O clima e o desfecho benemérito que acabámos de descrever, pode ser apresentado em contraste com o insulto de um outro primeiro-ministro, num país nos antípodas do de Jacinda Ardern. Foi António Costa (pois claro!) que, também há coisa de uma semana, deu uma entrevista em que, aí já voluntariamente e sabendo que o microfone estava ligado, deu voz a uma opinião muito desagradada e também muito desagradável a respeito, não de um, mas dos membros em geral da oposição liberal («queques que guincham»). Seguiu-se a indignação institucional (abaixo, João Cotrim de Figueiredo e o Observador), mas sem que o primeiro-ministro português, nesse caso, apresentasse quaisquer desculpas. E é aqui que se vê a diferença entre aquilo que se pode aprender vindo do exterior, e as manifestações exuberantes mas inconsequentes da nossa sociedade civil e redes sociais, já que estes últimos não dão um tostão para tanta indignação! Que tal os «queques», mais o seu empreendedorismo liberal, tomarem a iniciativa de promoverem um leilão de chamuças hiperpicantes, cuja receita reverta para as vítimas das recentes cheias em Lisboa? Tanto mais que o próprio primeiro-ministro reclama ter sido uma dessas vítimas...
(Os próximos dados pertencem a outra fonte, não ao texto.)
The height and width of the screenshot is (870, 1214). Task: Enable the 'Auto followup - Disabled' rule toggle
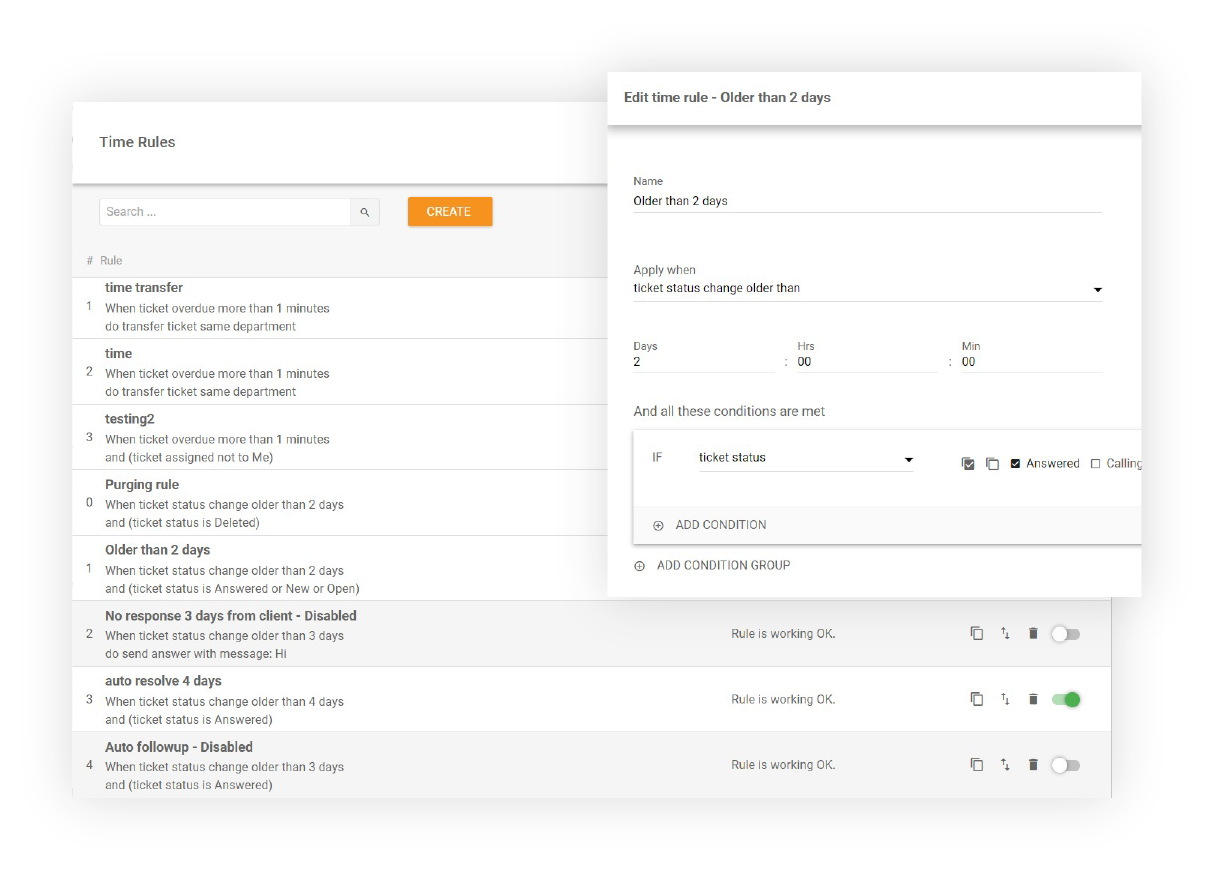coord(1065,764)
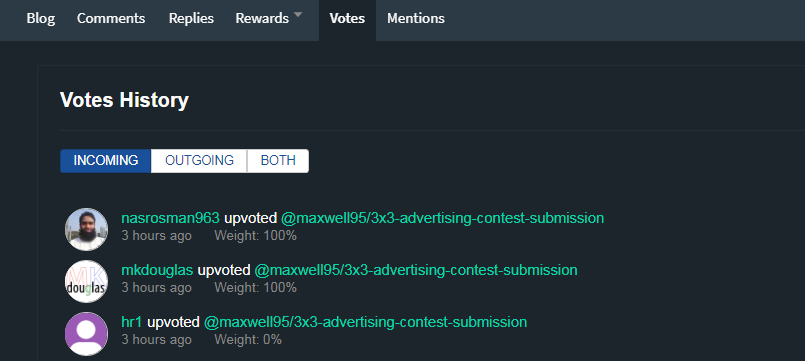Open mkdouglas's avatar image

pyautogui.click(x=86, y=282)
* Parece-me ter havido uma subtil ironia na escolha da causa. O cancro da próstata é uma maleita exclusivamente masculina. E o insulto escolhido por Jacinda Ardern (prick - literalmente, pénis) conteria também uma acusação implícita de machismo, aqui confrontada com o financiamento de uma doença que ataca exclusivamente os homens.